(Extracted records)
=== Section Start ===
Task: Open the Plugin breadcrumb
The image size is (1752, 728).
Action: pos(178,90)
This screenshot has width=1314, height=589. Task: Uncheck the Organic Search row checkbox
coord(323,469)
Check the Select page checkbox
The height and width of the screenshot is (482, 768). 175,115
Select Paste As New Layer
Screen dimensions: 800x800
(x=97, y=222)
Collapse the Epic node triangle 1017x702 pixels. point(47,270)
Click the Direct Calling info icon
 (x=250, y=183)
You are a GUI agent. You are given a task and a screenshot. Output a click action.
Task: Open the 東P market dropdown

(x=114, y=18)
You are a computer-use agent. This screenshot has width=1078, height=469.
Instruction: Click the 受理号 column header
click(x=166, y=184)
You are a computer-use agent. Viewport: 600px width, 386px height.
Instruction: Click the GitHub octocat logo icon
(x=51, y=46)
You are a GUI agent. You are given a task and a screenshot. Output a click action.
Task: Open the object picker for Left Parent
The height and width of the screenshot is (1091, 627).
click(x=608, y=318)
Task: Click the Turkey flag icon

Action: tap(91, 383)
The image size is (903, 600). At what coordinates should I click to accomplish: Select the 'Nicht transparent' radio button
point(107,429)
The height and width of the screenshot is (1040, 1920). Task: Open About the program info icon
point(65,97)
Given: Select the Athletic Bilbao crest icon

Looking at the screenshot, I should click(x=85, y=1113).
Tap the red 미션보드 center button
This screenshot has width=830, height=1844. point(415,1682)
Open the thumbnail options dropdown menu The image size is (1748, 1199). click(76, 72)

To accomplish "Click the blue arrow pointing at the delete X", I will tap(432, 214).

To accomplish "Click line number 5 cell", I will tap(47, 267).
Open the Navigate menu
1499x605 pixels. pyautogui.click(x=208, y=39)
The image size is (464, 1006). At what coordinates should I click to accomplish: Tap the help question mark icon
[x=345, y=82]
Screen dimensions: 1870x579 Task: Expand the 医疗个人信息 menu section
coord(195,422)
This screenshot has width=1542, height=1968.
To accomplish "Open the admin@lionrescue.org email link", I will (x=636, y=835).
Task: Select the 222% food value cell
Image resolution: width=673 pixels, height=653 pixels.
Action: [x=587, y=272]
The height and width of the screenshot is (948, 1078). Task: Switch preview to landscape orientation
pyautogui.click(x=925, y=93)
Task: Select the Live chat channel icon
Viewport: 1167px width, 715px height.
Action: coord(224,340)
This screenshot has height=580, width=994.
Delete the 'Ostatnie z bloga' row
=== Section End ===
▶ _REQUIREMENT_
Copy out the lines starting at the one containing "Tap the red 미션보드 center button" and ending with the last line of the entries. Include nothing else.

▶ _RESPONSE TO THIS TASK_
Tap the red 미션보드 center button
This screenshot has width=830, height=1844. point(415,1682)
Open the thumbnail options dropdown menu The image size is (1748, 1199). click(76, 72)

To accomplish "Click the blue arrow pointing at the delete X", I will tap(432, 214).

To accomplish "Click line number 5 cell", I will tap(47, 267).
Open the Navigate menu
1499x605 pixels. pyautogui.click(x=208, y=39)
The image size is (464, 1006). At what coordinates should I click to accomplish: Tap the help question mark icon
[x=345, y=82]
Screen dimensions: 1870x579 Task: Expand the 医疗个人信息 menu section
coord(195,422)
This screenshot has width=1542, height=1968.
To accomplish "Open the admin@lionrescue.org email link", I will (x=636, y=835).
Task: Select the 222% food value cell
Image resolution: width=673 pixels, height=653 pixels.
Action: [x=587, y=272]
The height and width of the screenshot is (948, 1078). Task: Switch preview to landscape orientation
pyautogui.click(x=925, y=93)
Task: Select the Live chat channel icon
Viewport: 1167px width, 715px height.
Action: coord(224,340)
This screenshot has height=580, width=994.
Delete the 'Ostatnie z bloga' row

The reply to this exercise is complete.